Life in the Van

By Betsy Dunklin

We spend many hours together in our tourist van, sometimes laughing together, sometimes quietly chatting with our seatmate, other times dozing.
We all find that our days are so full, and we are so bombarded with unusual sites and overwhelmed by the crowds, that we get tired easily. Taryn, our group leader, asks for a “check-in” every couple of days, asking us to report to the group how we are feeling spiritually, mentally and physically, and what the group can do to support each of us. Taryn has worked hard to not only handle countless details of housing and feeding us and getting us to our destinations on time but to build camaraderie and a caring atmosphere.

Today, our energy level was low. Christine began by reporting that she has a pinched nerve in her back that causes a great deal of back, leg and foot pain, and she is really struggling. Immediately, everyone offered drugs and advice. Our group includes two doctors, Martha and Susan, and a complete pharmacy among us, it seems. We all have our favorite OTC’s or holistic specialties to treat the typical ailments of travelers. Sujata, our guide, offered a back rub. Tina, a yoga therapist, volunteered a breathing treatment. Chris agreed she would ask for help if she needed it. We insisted she no longer carry heavy bags.

Tina, who had been very sick for a couple of days, said she was still feeling tired and asked for understanding. Again, there were many suggestions of drugs and treatments we each could offer.

Heather is getting over a cold but is getting better. Taryn asked what we could do to support her. Heather paused, then said “Drugs!” That cracked us up.

Susan said she is happy but has a bit of a cold and hasn’t been sleeping well. She said, in response to our many inquiries, that she doesn’t get sick that much so doesn’t have much experience to describe her symptoms.

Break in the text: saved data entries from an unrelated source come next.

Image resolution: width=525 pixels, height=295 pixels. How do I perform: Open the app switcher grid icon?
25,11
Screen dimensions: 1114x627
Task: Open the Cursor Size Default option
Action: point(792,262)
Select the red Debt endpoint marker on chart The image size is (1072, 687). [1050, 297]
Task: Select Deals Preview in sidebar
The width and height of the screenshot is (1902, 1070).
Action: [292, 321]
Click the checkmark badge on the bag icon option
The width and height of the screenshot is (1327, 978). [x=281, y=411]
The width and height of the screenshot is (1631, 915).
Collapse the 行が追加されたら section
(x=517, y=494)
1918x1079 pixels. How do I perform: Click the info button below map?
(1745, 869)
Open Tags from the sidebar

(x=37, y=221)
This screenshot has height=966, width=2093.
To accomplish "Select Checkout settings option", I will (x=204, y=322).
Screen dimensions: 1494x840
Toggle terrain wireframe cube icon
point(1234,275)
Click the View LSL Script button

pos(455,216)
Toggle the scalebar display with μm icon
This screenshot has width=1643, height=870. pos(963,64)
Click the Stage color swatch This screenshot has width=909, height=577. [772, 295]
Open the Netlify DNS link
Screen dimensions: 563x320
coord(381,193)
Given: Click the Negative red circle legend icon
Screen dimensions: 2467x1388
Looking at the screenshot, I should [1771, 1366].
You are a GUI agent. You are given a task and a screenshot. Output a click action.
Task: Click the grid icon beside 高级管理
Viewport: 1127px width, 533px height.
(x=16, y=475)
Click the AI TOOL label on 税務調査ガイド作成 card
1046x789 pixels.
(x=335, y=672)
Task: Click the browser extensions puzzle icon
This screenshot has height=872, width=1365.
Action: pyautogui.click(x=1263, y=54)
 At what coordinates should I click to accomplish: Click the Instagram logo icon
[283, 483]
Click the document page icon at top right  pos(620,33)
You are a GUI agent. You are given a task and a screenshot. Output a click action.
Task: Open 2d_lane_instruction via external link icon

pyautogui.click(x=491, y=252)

Donna said she is feeling good but also has cold symptoms and is still dealing with “the green apple two step”. A round of laughter again. She too is having trouble sleeping and noted that one of the biggest challenges with moving around every night is just keeping track of all her stuff! We all have this complaint. Our careful organization has disintegrated, and we can’t remember which pocket or bag we put what.

Martha said she was fine and then told a very silly elephant joke. She said her husband, also a doctor, had a huge collection of elephant jokes he used to put patients at ease. She and Sujata, our guide, began a silly-joke competition. Sujata asked, “How do you put four elephants in a car?” Martha whipped back, “Two in the front and two in the back.” Well, Sujata retorted, “How do you put four camels in a car?” Martha: “You can’t! There already are elephants in the car!” and so it went.

I went last and said I was having a great time, felt just fine, and no doubt was tempting fate by saying so. Indeed, the next day the “touristas” struck while I was on the train.

We may be feeling road-weary and even sick, but our humor and mutual support remains strong.

Unfortunately, however, we lost Christine on Nov. 14 when her pain became unbearable and she decided to fly home from Kolkata. She had been a good sport, trying our meds and breathing exercises to no avail. We are glad she is taking care of herself and will miss her in the second half of our trip.